Objective -
Please copy out all of the records below, swapping "Viewport" for "Display" and leaving everything else unchanged.

Material for the task -
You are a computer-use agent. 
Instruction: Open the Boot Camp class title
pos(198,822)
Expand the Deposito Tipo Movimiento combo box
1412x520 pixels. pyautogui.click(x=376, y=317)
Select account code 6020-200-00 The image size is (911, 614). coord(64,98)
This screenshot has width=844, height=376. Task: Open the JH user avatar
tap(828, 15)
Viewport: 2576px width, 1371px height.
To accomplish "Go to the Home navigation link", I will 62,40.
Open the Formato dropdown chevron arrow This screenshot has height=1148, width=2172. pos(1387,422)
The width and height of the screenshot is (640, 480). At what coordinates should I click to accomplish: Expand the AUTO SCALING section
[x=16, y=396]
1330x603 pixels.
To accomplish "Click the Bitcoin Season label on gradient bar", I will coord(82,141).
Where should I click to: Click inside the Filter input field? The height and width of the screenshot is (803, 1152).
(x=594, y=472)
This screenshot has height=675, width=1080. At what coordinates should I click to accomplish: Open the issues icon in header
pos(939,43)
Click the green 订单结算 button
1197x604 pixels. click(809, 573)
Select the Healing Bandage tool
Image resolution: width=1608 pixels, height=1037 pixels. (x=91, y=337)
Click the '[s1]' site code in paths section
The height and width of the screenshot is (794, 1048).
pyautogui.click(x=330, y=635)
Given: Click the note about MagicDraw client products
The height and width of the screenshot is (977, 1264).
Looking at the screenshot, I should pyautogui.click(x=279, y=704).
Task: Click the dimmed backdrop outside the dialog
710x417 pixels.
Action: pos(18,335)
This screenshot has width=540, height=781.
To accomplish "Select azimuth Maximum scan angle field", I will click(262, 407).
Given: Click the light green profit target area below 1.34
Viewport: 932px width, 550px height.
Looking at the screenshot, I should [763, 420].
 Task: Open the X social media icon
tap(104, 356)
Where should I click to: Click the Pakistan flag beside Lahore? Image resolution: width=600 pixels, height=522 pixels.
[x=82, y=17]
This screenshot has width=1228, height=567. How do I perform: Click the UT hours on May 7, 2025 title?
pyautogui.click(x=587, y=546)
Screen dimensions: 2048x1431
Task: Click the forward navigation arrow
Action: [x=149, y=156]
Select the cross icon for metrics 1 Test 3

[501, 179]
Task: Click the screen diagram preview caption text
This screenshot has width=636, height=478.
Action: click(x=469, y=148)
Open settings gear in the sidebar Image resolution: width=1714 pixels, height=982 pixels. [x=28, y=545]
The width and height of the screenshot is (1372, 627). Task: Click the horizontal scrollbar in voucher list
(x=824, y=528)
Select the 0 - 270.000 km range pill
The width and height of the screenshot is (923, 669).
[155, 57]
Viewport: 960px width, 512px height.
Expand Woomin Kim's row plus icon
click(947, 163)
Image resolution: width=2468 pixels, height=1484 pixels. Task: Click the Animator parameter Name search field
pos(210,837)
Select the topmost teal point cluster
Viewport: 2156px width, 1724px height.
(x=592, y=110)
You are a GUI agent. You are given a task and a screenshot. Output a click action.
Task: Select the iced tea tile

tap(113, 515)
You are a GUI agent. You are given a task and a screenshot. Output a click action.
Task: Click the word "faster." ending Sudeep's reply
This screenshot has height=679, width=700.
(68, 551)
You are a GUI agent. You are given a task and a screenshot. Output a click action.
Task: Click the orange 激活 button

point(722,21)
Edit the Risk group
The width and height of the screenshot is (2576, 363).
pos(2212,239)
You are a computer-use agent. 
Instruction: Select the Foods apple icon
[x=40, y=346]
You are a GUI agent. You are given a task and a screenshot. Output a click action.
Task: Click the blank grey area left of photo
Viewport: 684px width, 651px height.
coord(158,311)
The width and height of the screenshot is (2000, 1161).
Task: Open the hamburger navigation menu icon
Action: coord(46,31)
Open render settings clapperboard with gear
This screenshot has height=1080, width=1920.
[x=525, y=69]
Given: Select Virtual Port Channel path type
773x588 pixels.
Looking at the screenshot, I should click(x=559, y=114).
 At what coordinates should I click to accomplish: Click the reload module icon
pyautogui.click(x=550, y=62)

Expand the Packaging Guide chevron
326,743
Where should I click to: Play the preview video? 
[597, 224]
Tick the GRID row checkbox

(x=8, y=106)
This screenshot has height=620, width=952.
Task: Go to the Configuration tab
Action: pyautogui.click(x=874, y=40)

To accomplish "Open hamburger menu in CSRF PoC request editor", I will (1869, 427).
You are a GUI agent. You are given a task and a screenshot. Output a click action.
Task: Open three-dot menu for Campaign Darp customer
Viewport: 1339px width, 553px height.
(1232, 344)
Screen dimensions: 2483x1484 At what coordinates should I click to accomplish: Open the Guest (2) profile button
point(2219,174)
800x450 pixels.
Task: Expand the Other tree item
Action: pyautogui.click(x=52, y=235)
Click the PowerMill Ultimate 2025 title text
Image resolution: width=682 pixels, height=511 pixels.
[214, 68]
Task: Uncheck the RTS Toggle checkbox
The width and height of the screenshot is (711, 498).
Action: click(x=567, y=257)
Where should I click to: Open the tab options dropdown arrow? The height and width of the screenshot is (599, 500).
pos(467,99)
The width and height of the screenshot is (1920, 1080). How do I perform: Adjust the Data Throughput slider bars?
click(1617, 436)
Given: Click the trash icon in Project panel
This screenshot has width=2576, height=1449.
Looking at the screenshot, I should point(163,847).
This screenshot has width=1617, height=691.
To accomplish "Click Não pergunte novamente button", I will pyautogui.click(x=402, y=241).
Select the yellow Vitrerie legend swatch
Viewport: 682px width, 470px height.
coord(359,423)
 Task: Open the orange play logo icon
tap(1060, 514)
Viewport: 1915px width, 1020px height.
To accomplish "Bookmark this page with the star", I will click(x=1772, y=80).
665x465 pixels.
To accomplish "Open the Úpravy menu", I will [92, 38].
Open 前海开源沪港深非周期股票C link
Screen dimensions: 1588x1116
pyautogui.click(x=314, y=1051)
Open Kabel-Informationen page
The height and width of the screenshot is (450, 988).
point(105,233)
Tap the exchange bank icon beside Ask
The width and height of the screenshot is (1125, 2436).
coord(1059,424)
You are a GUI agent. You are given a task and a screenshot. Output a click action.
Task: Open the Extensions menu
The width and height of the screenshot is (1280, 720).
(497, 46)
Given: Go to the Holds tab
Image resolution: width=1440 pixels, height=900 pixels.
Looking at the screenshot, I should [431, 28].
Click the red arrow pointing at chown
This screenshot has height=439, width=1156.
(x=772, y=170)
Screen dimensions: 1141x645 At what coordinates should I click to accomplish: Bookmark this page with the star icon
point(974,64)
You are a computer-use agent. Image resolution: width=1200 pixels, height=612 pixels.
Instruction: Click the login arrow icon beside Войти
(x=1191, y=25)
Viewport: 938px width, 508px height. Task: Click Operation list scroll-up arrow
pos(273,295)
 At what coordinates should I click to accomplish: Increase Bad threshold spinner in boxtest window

Result below -
You are a computer-use agent. 
Instruction: Open the Boot Camp class title
pos(198,822)
Expand the Deposito Tipo Movimiento combo box
1412x520 pixels. pyautogui.click(x=376, y=317)
Select account code 6020-200-00 The image size is (911, 614). coord(64,98)
This screenshot has width=844, height=376. Task: Open the JH user avatar
tap(828, 15)
Display: 2576px width, 1371px height.
To accomplish "Go to the Home navigation link", I will 62,40.
Open the Formato dropdown chevron arrow This screenshot has height=1148, width=2172. pos(1387,422)
The width and height of the screenshot is (640, 480). At what coordinates should I click to accomplish: Expand the AUTO SCALING section
[x=16, y=396]
1330x603 pixels.
To accomplish "Click the Bitcoin Season label on gradient bar", I will coord(82,141).
Where should I click to: Click inside the Filter input field? The height and width of the screenshot is (803, 1152).
(x=594, y=472)
This screenshot has height=675, width=1080. At what coordinates should I click to accomplish: Open the issues icon in header
pos(939,43)
Click the green 订单结算 button
1197x604 pixels. click(809, 573)
Select the Healing Bandage tool
Image resolution: width=1608 pixels, height=1037 pixels. (x=91, y=337)
Click the '[s1]' site code in paths section
The height and width of the screenshot is (794, 1048).
pyautogui.click(x=330, y=635)
Given: Click the note about MagicDraw client products
The height and width of the screenshot is (977, 1264).
Looking at the screenshot, I should pyautogui.click(x=279, y=704).
Task: Click the dimmed backdrop outside the dialog
710x417 pixels.
Action: pos(18,335)
This screenshot has width=540, height=781.
To accomplish "Select azimuth Maximum scan angle field", I will click(262, 407).
Given: Click the light green profit target area below 1.34
Display: 932px width, 550px height.
Looking at the screenshot, I should [763, 420].
 Task: Open the X social media icon
tap(104, 356)
Where should I click to: Click the Pakistan flag beside Lahore? Image resolution: width=600 pixels, height=522 pixels.
[x=82, y=17]
This screenshot has width=1228, height=567. How do I perform: Click the UT hours on May 7, 2025 title?
pyautogui.click(x=587, y=546)
Screen dimensions: 2048x1431
Task: Click the forward navigation arrow
Action: [x=149, y=156]
Select the cross icon for metrics 1 Test 3

[501, 179]
Task: Click the screen diagram preview caption text
This screenshot has width=636, height=478.
Action: click(x=469, y=148)
Open settings gear in the sidebar Image resolution: width=1714 pixels, height=982 pixels. [x=28, y=545]
The width and height of the screenshot is (1372, 627). Task: Click the horizontal scrollbar in voucher list
(x=824, y=528)
Select the 0 - 270.000 km range pill
The width and height of the screenshot is (923, 669).
[155, 57]
Display: 960px width, 512px height.
Expand Woomin Kim's row plus icon
click(947, 163)
Image resolution: width=2468 pixels, height=1484 pixels. Task: Click the Animator parameter Name search field
pos(210,837)
Select the topmost teal point cluster
Display: 2156px width, 1724px height.
(x=592, y=110)
You are a GUI agent. You are given a task and a screenshot. Output a click action.
Task: Select the iced tea tile

tap(113, 515)
You are a GUI agent. You are given a task and a screenshot. Output a click action.
Task: Click the word "faster." ending Sudeep's reply
This screenshot has height=679, width=700.
(68, 551)
You are a GUI agent. You are given a task and a screenshot. Output a click action.
Task: Click the orange 激活 button

point(722,21)
Edit the Risk group
The width and height of the screenshot is (2576, 363).
pos(2212,239)
You are a computer-use agent. 
Instruction: Select the Foods apple icon
[x=40, y=346]
You are a GUI agent. You are given a task and a screenshot. Output a click action.
Task: Click the blank grey area left of photo
Display: 684px width, 651px height.
coord(158,311)
The width and height of the screenshot is (2000, 1161).
Task: Open the hamburger navigation menu icon
Action: coord(46,31)
Open render settings clapperboard with gear
This screenshot has height=1080, width=1920.
[x=525, y=69]
Given: Select Virtual Port Channel path type
773x588 pixels.
Looking at the screenshot, I should click(x=559, y=114).
 At what coordinates should I click to accomplish: Click the reload module icon
pyautogui.click(x=550, y=62)

Expand the Packaging Guide chevron
326,743
Where should I click to: Play the preview video? 
[597, 224]
Tick the GRID row checkbox

(x=8, y=106)
This screenshot has height=620, width=952.
Task: Go to the Configuration tab
Action: pyautogui.click(x=874, y=40)

To accomplish "Open hamburger menu in CSRF PoC request editor", I will (1869, 427).
You are a GUI agent. You are given a task and a screenshot. Output a click action.
Task: Open three-dot menu for Campaign Darp customer
Display: 1339px width, 553px height.
(1232, 344)
Screen dimensions: 2483x1484 At what coordinates should I click to accomplish: Open the Guest (2) profile button
point(2219,174)
800x450 pixels.
Task: Expand the Other tree item
Action: pyautogui.click(x=52, y=235)
Click the PowerMill Ultimate 2025 title text
Image resolution: width=682 pixels, height=511 pixels.
[214, 68]
Task: Uncheck the RTS Toggle checkbox
The width and height of the screenshot is (711, 498).
Action: click(x=567, y=257)
Where should I click to: Open the tab options dropdown arrow? The height and width of the screenshot is (599, 500).
pos(467,99)
The width and height of the screenshot is (1920, 1080). How do I perform: Adjust the Data Throughput slider bars?
click(1617, 436)
Given: Click the trash icon in Project panel
This screenshot has width=2576, height=1449.
Looking at the screenshot, I should point(163,847).
This screenshot has width=1617, height=691.
To accomplish "Click Não pergunte novamente button", I will pyautogui.click(x=402, y=241).
Select the yellow Vitrerie legend swatch
Display: 682px width, 470px height.
coord(359,423)
 Task: Open the orange play logo icon
tap(1060, 514)
Display: 1915px width, 1020px height.
To accomplish "Bookmark this page with the star", I will click(x=1772, y=80).
665x465 pixels.
To accomplish "Open the Úpravy menu", I will [92, 38].
Open 前海开源沪港深非周期股票C link
Screen dimensions: 1588x1116
pyautogui.click(x=314, y=1051)
Open Kabel-Informationen page
The height and width of the screenshot is (450, 988).
point(105,233)
Tap the exchange bank icon beside Ask
The width and height of the screenshot is (1125, 2436).
coord(1059,424)
You are a GUI agent. You are given a task and a screenshot. Output a click action.
Task: Open the Extensions menu
The width and height of the screenshot is (1280, 720).
(497, 46)
Given: Go to the Holds tab
Image resolution: width=1440 pixels, height=900 pixels.
Looking at the screenshot, I should [431, 28].
Click the red arrow pointing at chown
This screenshot has height=439, width=1156.
(x=772, y=170)
Screen dimensions: 1141x645 At what coordinates should I click to accomplish: Bookmark this page with the star icon
point(974,64)
You are a computer-use agent. Image resolution: width=1200 pixels, height=612 pixels.
Instruction: Click the login arrow icon beside Войти
(x=1191, y=25)
Display: 938px width, 508px height. Task: Click Operation list scroll-up arrow
pos(273,295)
 At what coordinates should I click to accomplish: Increase Bad threshold spinner in boxtest window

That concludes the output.